Counties outside of New York City should be exempted from a proposed payroll tax increase in order to shore up the finances of the Metropolitan Transportation Authority, a bipartisan group of lawmakers from the Hudson Valley and Long Island urged in a letter released Monday.
The lawmakers -- Sens. James Skoufis, Monica Martinez, Michelle Hinchey and Rob Rolison -- questioned whether suburban communities would benefit.
"This proposal maintains the large majority of the $800 million in projected revenue by preserving the payroll tax increase in New York City," they wrote in the letter sent to Senate Majority Leader Andrea Stewart-Cousins. "The estimated fiscal impact to exempt community colleges, hospitals and non-New York City municipalities is a small fraction of the realized revenue. Thus, this plan injects hundreds of millions of new dollars into the MTA while protecting the overtaxed suburbs and correcting problems in the underlying, existing tax."
The letter is an acknolwedgement of the tricky politics of raising tax revenue from suburban commuter municipalities in order to fund the MTA. More than a decade ago, a deeply unpopular payroll tax for the New York City area was considered a factor in the Republicans' successful flip of the state Senate.
But the political reality is different in 2023: Democrats hold supermajorities in both the state Senate and Assembly despite losses in districts in the Hudson Valley and on Long Island last year.

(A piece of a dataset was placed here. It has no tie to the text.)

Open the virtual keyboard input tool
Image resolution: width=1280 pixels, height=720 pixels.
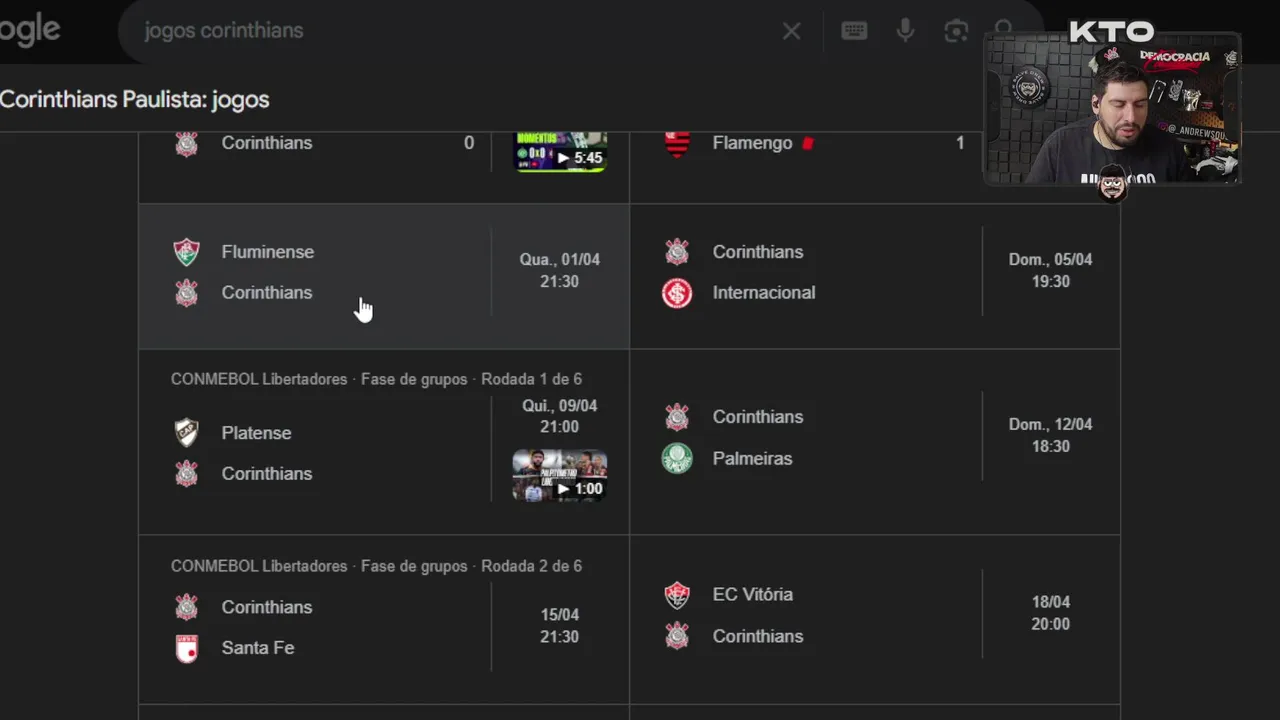pos(854,31)
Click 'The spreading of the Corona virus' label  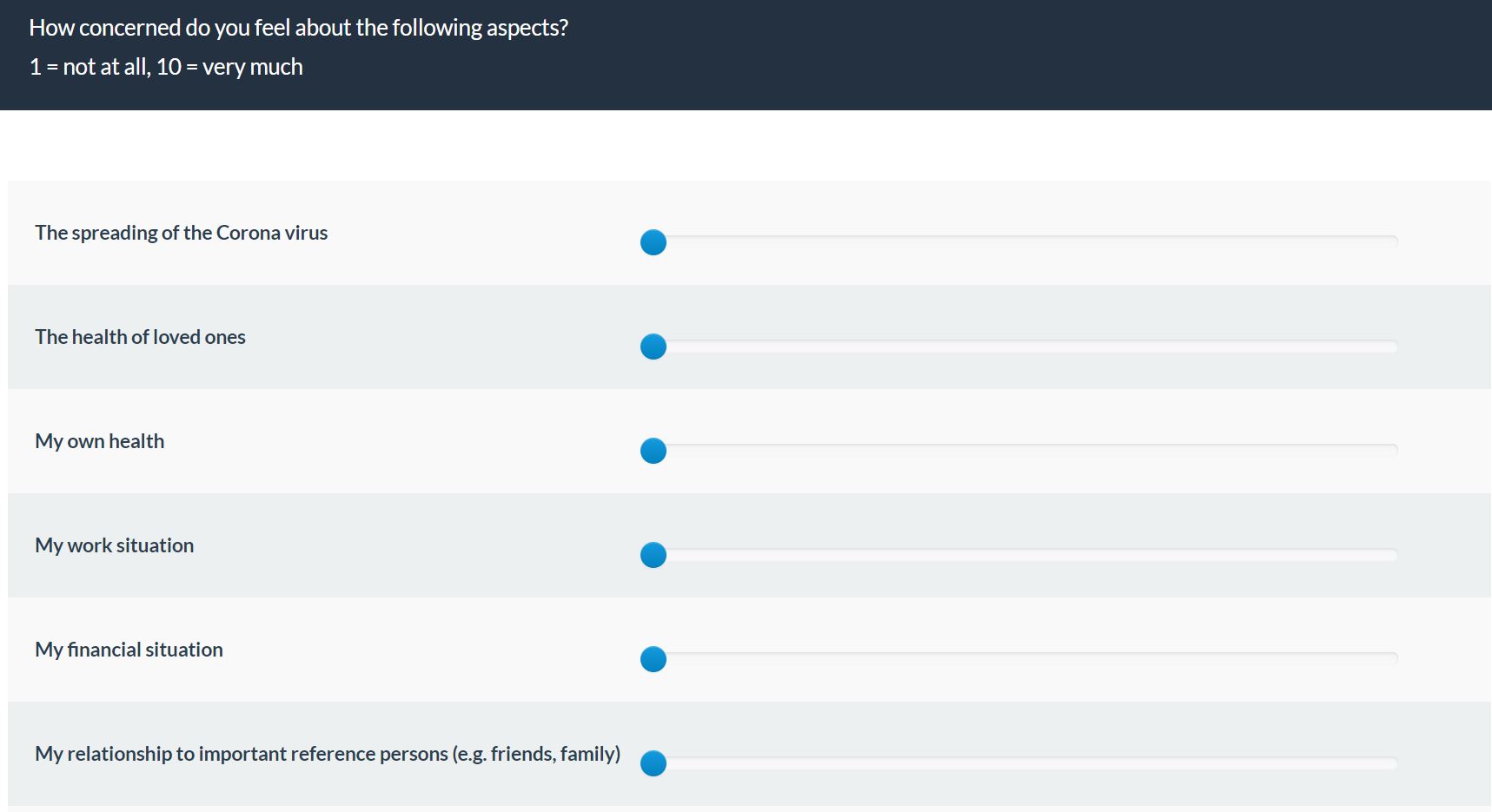(181, 233)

Counties in the MTA service area receive commuter rail coverage from the authority. The tax would apply to employers within the MTA's service region, which stretches through the Hudson Valley and onto Long Island.
This year, Gov. Kathy Hochul is seeking to use revenue from the tax included in her $227 billion state budget plan to strengthen the MTA's bottomline. Hochul also wants to use money from three casino licenses to bolster the MTA.
Hochul has defended the tax plan as a relatively small amount of money in order to boost the MTA as state officials seek to also increase ridership in the wake of the COVID-19 pandemic.